Saturday, November 05, 2005

Crank Up the Powerpoint, Harriet

Richard B. Simon
November 5, 2005

This is hilarious.

The Washington Post reports that President Bush is calling for all White House staff to attend a series of presentations on ethics. The presentation is being made by the White House Counsel's office -- that would be Harriet Miers, the failed Supreme Court nominee who has been keeping Bush out of legal jeopardy -- both personal and official, in his terms as Texas Governor and President -- for many years.

This is his solution to the CIA leak case: Bar the doors and have his lawyer give the aides a good talkin' to.

This in lieu of actually getting rid of the people at the top whose ethical lapses have caused the mess.

Welcome to the new era of accountability.

The irony is that by appearing to require everyone in the White House to attend the sessions, he appears to be admitting that ethics problems are pervasive throughout the White House. Yet in the post-Katrina age, it should be clear to any outsider that this is a mere cosmetic measure.

And, in actuality, the sessions apply only to "West Wing Aides" with security clearances. In other words, it is the fault of the underlings. That is exactly the same thing as holding seminars on the proper treatment of prisoners for Abu Ghraib prison guards, when the orders allowing and condoning torture and humiliation came directly from the Vice President.

In addition, anyone who has closely followed the Bush Administration knows that, much of the time, what the Administration says in public is the exact diametrical opposite of what it actually does. In other words, it wouldn't be a stretch to envision these sessions as being closed-door coaching on how to testify before the jury in the eventual trial of I. Lewis "Scooter" Libby.
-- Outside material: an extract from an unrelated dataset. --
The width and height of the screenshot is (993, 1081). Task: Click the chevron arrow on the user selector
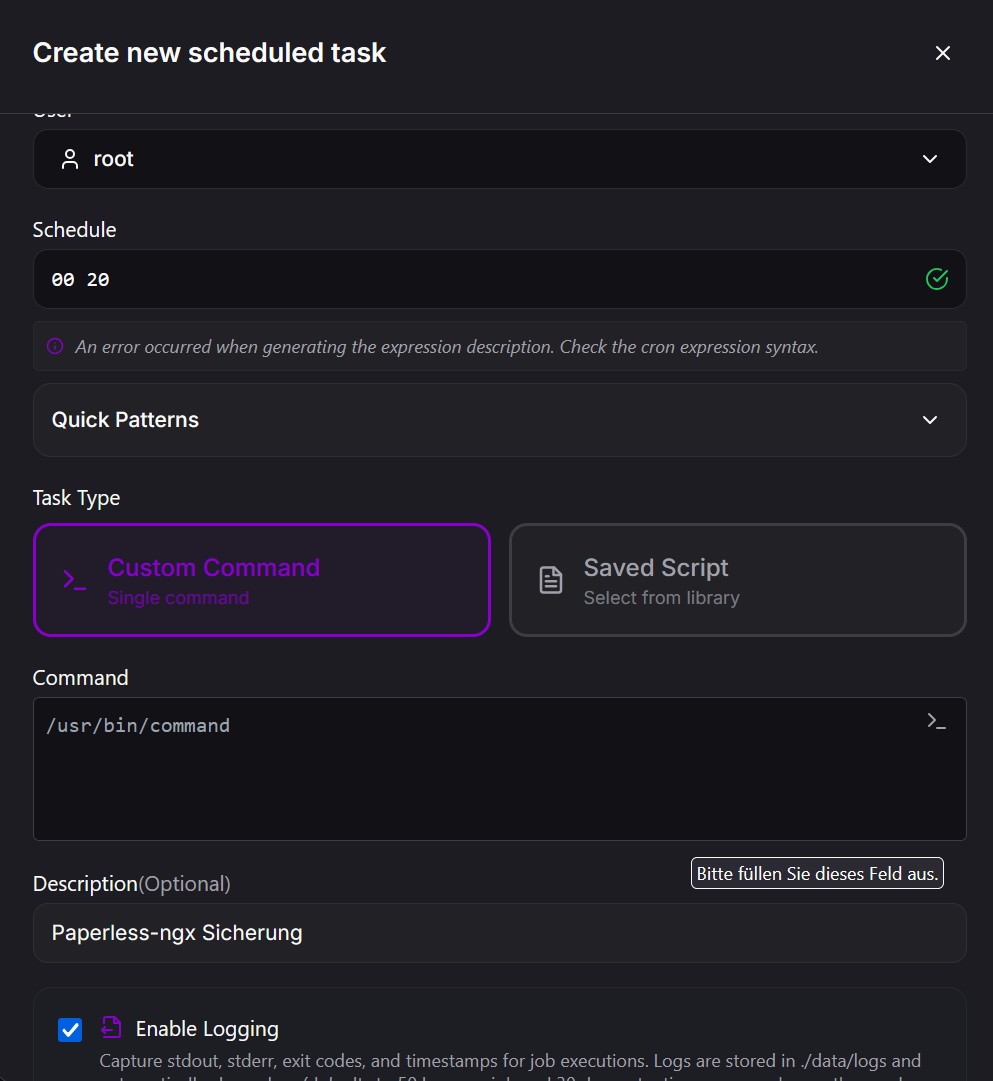pyautogui.click(x=930, y=159)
Not to mention training on how to avoid leaks to the press about what is going on inside the White House -- like, maybe, that these sessions are being used to coach White House staffers on their testimony.

But clearly, the most absurd element of this approach is the notion that "Bush expects all White House staff to adhere to the 'spirit as well as the letter' of all ethics laws and rules."In matter after matter -- whether it's the outing of a CIA agent's identity, the justification and legalization of torture, the awarding of contracts to companies that do business with terrorist-sponsor states like Iran, the bogus feint at gaining U.N. approval for the invasion of Iraq, the crafting of policy by top campaign donors like Ken Lay -- and now the staging of "ethics training sessions" for underlings to distract from and cover up real ethical breaches by Top Administration Officials, it has been clear that the Real Bush Doctrine remains:

What's the least we can possibly do to appear to conform with the letter of the law and still get away with violating the spirit of the law?